En effet, Charles XII laissa la Suède mutilée. A son avènement, elle était encore toute-puissante dans la Baltique; elle avait éloigné de ses côtes la Pologne rivale qui devait bientôt périr; les entreprises hardies de Charles X Gustave avaient reconquis les provinces méridionales de la presqu’île scandinave et réduit le Danemark au simple rôle de gardien du Sund; la Prusse était encore au berceau, et les provinces de la Baltique méridionale, ainsi que la Finlande, étaient possessions suédoises. La défaite de Pultava ne laissa presque rien subsister de cette grandeur. Pressée de mettre un terme aux désastres de la guerre, la Suède conclut la paix en 1721, après avoir réformé sa constitution intérieure. Le traité de paix cédait à la Russie la Livonie, l’Ingrie, l’Esthonie et la Carélie; la réforme de la constitution substituait une dangereuse oligarchie à une royauté souveraine et livrait le pouvoir aux intrigues d’une noblesse égoïste, non contenue par l’ascendant des classes moyennes, dont l’avènement à la vie politique ne devait être dans le Nord qu’un des résultats de la révolution de 1789. Non contente d’acquérir ainsi une place entre les puissances riveraines de la Baltique et un premier boulevard en avant de sa capitale, la Russie, éclairée par sa convoitise, avait nettement compris que l’anarchie qui devait bientôt résulter des changemens survenus dans le gouvernement de la Suède lui offrirait une favorable ouverture pour pénétrer, à l’aide de la corruption et de l’intrigue, dans les affaires intérieures de ce pays.

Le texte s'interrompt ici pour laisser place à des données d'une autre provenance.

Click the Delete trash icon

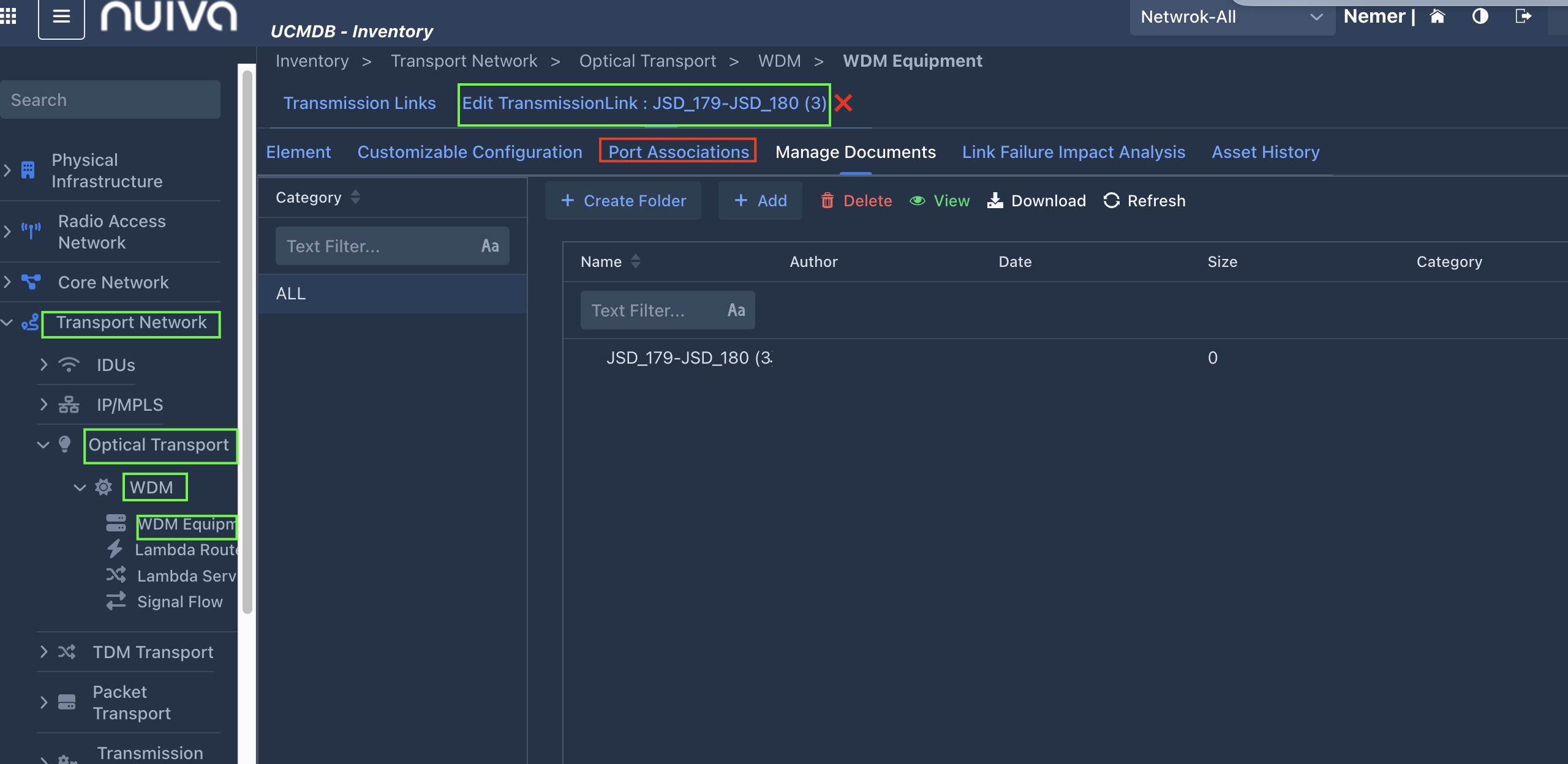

Elle associa à ses projets la puissance nouvelle, mais déjà ambitieuse, de la Prusse, dont le mouvement de retraite de la Pologne et de la Suède allait si rapidement fonder la grandeur, et dont la Russie pouvait récompenser le concours aux dépens des possessions suédoises en Allemagne, tandis qu’elle-même s’agrandirait sur les bords de la Baltique orientale. Unies par leurs intérêts communs, les deux puissances imposèrent à la Suède leur garantie en faveur de la constitution de 1720, et remplacèrent, pour arriver à l’exécution de leurs desseins contre un voisin dont elles voulaient se partager les dépouilles, la guerre ouverte par les plus ténébreuses et les plus perfides menées.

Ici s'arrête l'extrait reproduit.